[BEGIN ENTRIES PROVIDED]
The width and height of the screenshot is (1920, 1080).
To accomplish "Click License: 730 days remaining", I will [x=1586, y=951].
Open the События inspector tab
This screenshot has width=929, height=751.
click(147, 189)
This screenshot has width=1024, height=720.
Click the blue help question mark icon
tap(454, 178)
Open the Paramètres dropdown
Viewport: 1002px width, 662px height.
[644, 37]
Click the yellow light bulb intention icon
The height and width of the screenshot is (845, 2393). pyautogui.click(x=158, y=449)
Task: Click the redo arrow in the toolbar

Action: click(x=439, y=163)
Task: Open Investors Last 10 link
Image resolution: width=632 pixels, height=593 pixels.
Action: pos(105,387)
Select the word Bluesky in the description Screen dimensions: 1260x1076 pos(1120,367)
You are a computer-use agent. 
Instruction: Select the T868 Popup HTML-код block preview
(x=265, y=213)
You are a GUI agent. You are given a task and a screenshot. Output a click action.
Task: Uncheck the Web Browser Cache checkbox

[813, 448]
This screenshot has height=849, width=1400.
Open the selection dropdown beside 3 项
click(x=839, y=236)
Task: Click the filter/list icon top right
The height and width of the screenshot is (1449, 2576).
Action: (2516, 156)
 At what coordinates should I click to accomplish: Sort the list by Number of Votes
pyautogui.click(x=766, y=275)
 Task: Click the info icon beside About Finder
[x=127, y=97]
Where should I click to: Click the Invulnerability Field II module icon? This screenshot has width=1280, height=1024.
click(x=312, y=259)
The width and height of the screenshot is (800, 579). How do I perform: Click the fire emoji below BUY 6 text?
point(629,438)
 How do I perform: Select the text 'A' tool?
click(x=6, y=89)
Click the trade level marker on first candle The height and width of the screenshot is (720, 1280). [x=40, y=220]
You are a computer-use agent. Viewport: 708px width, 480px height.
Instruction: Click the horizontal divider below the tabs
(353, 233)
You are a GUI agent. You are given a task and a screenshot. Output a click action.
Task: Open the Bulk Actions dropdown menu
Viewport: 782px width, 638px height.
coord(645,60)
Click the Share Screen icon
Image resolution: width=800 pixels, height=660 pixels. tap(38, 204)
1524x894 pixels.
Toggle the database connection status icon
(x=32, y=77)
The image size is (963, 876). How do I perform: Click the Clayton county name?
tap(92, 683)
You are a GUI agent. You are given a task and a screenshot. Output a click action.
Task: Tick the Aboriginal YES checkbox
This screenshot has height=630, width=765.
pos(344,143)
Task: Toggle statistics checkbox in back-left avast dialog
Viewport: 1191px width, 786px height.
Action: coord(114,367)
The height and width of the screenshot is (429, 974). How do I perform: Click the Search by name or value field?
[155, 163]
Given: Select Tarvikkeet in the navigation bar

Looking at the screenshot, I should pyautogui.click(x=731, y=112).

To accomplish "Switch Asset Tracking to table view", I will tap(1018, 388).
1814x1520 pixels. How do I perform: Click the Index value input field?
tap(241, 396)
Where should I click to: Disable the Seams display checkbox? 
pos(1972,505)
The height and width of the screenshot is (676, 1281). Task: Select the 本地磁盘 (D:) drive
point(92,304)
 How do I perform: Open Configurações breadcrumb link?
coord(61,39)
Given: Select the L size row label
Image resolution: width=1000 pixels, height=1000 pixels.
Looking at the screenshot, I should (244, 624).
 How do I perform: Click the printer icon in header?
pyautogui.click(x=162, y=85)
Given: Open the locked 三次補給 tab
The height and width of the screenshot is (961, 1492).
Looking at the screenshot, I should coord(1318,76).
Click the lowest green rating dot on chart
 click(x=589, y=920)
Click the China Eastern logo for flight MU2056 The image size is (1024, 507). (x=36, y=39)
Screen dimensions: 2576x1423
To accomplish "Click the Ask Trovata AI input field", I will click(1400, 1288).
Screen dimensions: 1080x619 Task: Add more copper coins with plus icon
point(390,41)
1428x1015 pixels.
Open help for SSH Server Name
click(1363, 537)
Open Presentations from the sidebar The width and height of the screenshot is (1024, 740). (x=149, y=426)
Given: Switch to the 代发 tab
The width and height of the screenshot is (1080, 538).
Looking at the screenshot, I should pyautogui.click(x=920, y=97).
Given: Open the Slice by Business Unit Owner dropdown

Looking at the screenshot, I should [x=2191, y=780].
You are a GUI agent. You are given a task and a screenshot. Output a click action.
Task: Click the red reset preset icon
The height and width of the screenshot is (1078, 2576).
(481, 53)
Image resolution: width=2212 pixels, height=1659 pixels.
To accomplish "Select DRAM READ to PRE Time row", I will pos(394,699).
[END ENTRIES PROVIDED]
### AIM:
Please reproduce the listing above, swapping every "GUI agent" for "screen assistant" and leaving everything else unchanged.

### FINISHED EXERCISE:
The width and height of the screenshot is (1920, 1080).
To accomplish "Click License: 730 days remaining", I will [x=1586, y=951].
Open the События inspector tab
This screenshot has width=929, height=751.
click(147, 189)
This screenshot has width=1024, height=720.
Click the blue help question mark icon
tap(454, 178)
Open the Paramètres dropdown
Viewport: 1002px width, 662px height.
[644, 37]
Click the yellow light bulb intention icon
The height and width of the screenshot is (845, 2393). pyautogui.click(x=158, y=449)
Task: Click the redo arrow in the toolbar

Action: click(x=439, y=163)
Task: Open Investors Last 10 link
Image resolution: width=632 pixels, height=593 pixels.
Action: pos(105,387)
Select the word Bluesky in the description Screen dimensions: 1260x1076 pos(1120,367)
You are a computer-use agent. 
Instruction: Select the T868 Popup HTML-код block preview
(x=265, y=213)
You are a screen assistant. You are given a task and a screenshot. Output a click action.
Task: Uncheck the Web Browser Cache checkbox

[813, 448]
This screenshot has height=849, width=1400.
Open the selection dropdown beside 3 项
click(x=839, y=236)
Task: Click the filter/list icon top right
The height and width of the screenshot is (1449, 2576).
Action: (2516, 156)
 At what coordinates should I click to accomplish: Sort the list by Number of Votes
pyautogui.click(x=766, y=275)
 Task: Click the info icon beside About Finder
[x=127, y=97]
Where should I click to: Click the Invulnerability Field II module icon? This screenshot has width=1280, height=1024.
click(x=312, y=259)
The width and height of the screenshot is (800, 579). How do I perform: Click the fire emoji below BUY 6 text?
point(629,438)
 How do I perform: Select the text 'A' tool?
click(x=6, y=89)
Click the trade level marker on first candle The height and width of the screenshot is (720, 1280). [x=40, y=220]
You are a computer-use agent. Viewport: 708px width, 480px height.
Instruction: Click the horizontal divider below the tabs
(353, 233)
You are a screen assistant. You are given a task and a screenshot. Output a click action.
Task: Open the Bulk Actions dropdown menu
Viewport: 782px width, 638px height.
coord(645,60)
Click the Share Screen icon
Image resolution: width=800 pixels, height=660 pixels. tap(38, 204)
1524x894 pixels.
Toggle the database connection status icon
(x=32, y=77)
The image size is (963, 876). How do I perform: Click the Clayton county name?
tap(92, 683)
You are a screen assistant. You are given a task and a screenshot. Output a click action.
Task: Tick the Aboriginal YES checkbox
This screenshot has height=630, width=765.
pos(344,143)
Task: Toggle statistics checkbox in back-left avast dialog
Viewport: 1191px width, 786px height.
Action: coord(114,367)
The height and width of the screenshot is (429, 974). How do I perform: Click the Search by name or value field?
[155, 163]
Given: Select Tarvikkeet in the navigation bar

Looking at the screenshot, I should pyautogui.click(x=731, y=112).

To accomplish "Switch Asset Tracking to table view", I will tap(1018, 388).
1814x1520 pixels. How do I perform: Click the Index value input field?
tap(241, 396)
Where should I click to: Disable the Seams display checkbox? 
pos(1972,505)
The height and width of the screenshot is (676, 1281). Task: Select the 本地磁盘 (D:) drive
point(92,304)
 How do I perform: Open Configurações breadcrumb link?
coord(61,39)
Given: Select the L size row label
Image resolution: width=1000 pixels, height=1000 pixels.
Looking at the screenshot, I should (244, 624).
 How do I perform: Click the printer icon in header?
pyautogui.click(x=162, y=85)
Given: Open the locked 三次補給 tab
The height and width of the screenshot is (961, 1492).
Looking at the screenshot, I should coord(1318,76).
Click the lowest green rating dot on chart
 click(x=589, y=920)
Click the China Eastern logo for flight MU2056 The image size is (1024, 507). (x=36, y=39)
Screen dimensions: 2576x1423
To accomplish "Click the Ask Trovata AI input field", I will click(1400, 1288).
Screen dimensions: 1080x619 Task: Add more copper coins with plus icon
point(390,41)
1428x1015 pixels.
Open help for SSH Server Name
click(1363, 537)
Open Presentations from the sidebar The width and height of the screenshot is (1024, 740). (x=149, y=426)
Given: Switch to the 代发 tab
The width and height of the screenshot is (1080, 538).
Looking at the screenshot, I should pyautogui.click(x=920, y=97).
Given: Open the Slice by Business Unit Owner dropdown

Looking at the screenshot, I should [x=2191, y=780].
You are a screen assistant. You are given a task and a screenshot. Output a click action.
Task: Click the red reset preset icon
The height and width of the screenshot is (1078, 2576).
(481, 53)
Image resolution: width=2212 pixels, height=1659 pixels.
To accomplish "Select DRAM READ to PRE Time row", I will pos(394,699).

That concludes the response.